■ **Provided passage**:
** BEGIN **
Page 1 of 1

Foreach arrays variable variables

Posted: Sun Aug 27, 2006 12:32 pm
by Dave2000

Code: Select all

$query = "SELECT * FROM login WHERE userid = '$userid'";
$result = mysql_query($query);
$row = mysql_fetch_assoc($result);
$ip1 = $row['ip1'];
$ip2 = $row['ip2'];
$ip3 = $row['ip3'];
$time1 = $row['time1'];
$time2 = $row['time2'];
$time3 = $row['time3'];

Echo '<b>Previous Logins:</b>
<table border="1">';
$logins = array('$ip1' => '$time1', '$ip2' => '$time2', '$ip3' => '$time3');
foreach ($logins as $key => $value) { Echo '
<tr><td>'.$key.'</td><td>'.time_since($value,$gmttime).'</td></tr>';
}
Echo '</table></br>';
I am trying to show the IP of, and time since, previous logins in a table. The problem i am having is the first time someone logs in, i dont wish for the second and third row to be shown (as they are empty). I thought the above code might work, but it is not - it's not interpreting the variables (i hope that's the correct word).

First, is it possible to actually do what i am trying by this method - and if so how. If it is not possible could someone suggest an altenative method please.

Thanks

Shears :)

Posted: Sun Aug 27, 2006 12:40 pm
by blackbeard
Inside the foreach, put in a check for $key. If $key isn't a null value, output the table row.

Posted: Sun Aug 27, 2006 12:42 pm
by volka
Why do you extract the values from an array only to bulid an array from that values?

Variable substitution does not take place in single-quote string literals, see http://de2.php.net/string

Posted: Sun Aug 27, 2006 1:44 pm
by Dave2000
volka wrote:Why do you extract the values from an array only to bulid an array from that values?

Variable substitution does not take place in single-quote string literals, see http://de2.php.net/string
All the information is stored within the same row of the table. The new array that is built is a different to the first. I need to build a new key and value - maybe you have a better idea that i could use?

Thank you. Your ideas have improved what i have it - the third key/element (ie. $ip3 and $time3) displays correctly, but not the other two. Any ideas?

Code: Select all

<table border="1">';
$logins = array("$ip1" => "$time1", "$ip2" => "$time2", "$ip3" => "$time3");
foreach ($logins as $key => $value) { Echo '
<tr><td>'.$key.'</td><td>'.time_since($value, $gmttime).'</td></tr>';
}
Echo '</table>';
Thank you,

Shears :)

Posted: Sun Aug 27, 2006 1:49 pm
by volka
Maybe I wouldn't store the three ip/time pairs in one row.
** END **
■ **Listed entries**:
** BEGIN **
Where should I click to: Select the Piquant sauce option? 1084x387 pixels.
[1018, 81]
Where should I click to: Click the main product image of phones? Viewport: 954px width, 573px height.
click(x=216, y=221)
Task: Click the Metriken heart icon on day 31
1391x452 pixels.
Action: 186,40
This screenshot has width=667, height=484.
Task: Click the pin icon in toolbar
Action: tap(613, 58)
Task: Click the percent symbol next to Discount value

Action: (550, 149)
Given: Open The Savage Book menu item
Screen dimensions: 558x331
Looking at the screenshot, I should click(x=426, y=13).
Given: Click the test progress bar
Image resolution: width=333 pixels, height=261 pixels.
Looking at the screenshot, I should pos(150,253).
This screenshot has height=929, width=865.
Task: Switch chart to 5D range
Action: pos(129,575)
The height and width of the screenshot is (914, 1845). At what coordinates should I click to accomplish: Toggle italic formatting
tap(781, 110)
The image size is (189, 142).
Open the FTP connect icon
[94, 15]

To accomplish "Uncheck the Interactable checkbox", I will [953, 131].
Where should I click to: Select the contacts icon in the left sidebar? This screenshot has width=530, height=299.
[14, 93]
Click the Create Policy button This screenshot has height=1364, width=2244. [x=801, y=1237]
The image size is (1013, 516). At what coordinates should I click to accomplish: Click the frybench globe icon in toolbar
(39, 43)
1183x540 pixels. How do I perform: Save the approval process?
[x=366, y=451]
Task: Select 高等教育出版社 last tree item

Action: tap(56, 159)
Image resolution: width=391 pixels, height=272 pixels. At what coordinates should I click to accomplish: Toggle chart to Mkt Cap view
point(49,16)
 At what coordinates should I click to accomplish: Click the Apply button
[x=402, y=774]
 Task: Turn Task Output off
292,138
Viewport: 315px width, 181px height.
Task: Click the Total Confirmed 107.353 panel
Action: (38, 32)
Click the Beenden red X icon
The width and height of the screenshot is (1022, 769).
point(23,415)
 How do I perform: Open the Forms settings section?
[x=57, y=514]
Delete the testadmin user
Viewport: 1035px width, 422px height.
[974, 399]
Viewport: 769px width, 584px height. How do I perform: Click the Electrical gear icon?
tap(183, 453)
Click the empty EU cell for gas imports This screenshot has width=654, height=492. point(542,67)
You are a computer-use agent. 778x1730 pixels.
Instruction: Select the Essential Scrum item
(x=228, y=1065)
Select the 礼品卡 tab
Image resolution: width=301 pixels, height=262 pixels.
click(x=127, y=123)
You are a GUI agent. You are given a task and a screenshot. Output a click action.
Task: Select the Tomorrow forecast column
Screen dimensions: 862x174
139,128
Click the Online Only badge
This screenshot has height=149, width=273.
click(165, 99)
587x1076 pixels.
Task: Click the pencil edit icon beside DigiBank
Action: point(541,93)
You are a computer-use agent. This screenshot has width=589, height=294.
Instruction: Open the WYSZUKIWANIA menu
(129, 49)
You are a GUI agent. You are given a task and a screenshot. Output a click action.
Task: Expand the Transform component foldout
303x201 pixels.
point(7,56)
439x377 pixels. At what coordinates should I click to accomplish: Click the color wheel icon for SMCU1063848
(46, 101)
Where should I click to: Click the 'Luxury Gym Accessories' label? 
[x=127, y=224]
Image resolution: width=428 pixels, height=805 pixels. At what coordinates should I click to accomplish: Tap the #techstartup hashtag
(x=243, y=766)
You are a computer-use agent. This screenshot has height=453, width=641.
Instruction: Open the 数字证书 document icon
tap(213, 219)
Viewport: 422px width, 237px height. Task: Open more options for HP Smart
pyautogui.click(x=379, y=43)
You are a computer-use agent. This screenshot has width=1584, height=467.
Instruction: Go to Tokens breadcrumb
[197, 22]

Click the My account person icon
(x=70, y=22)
** END **
■ **Problem description**:
Using the forum thread on foreach arrays, answer each item below.
(a) In which kind of string literal does variable substitution not take place, according to volka?
(b) What does blackbeard say to check inside the foreach before outputting a table row?
(c) After Dave2000 revises the code, which key/element displays correctly?

■ **Exercise output**:
(a) Single-quote string literals.
(b) Check $key, and output the table row only if $key isn't a null value.
(c) The third one, $ip3 and $time3.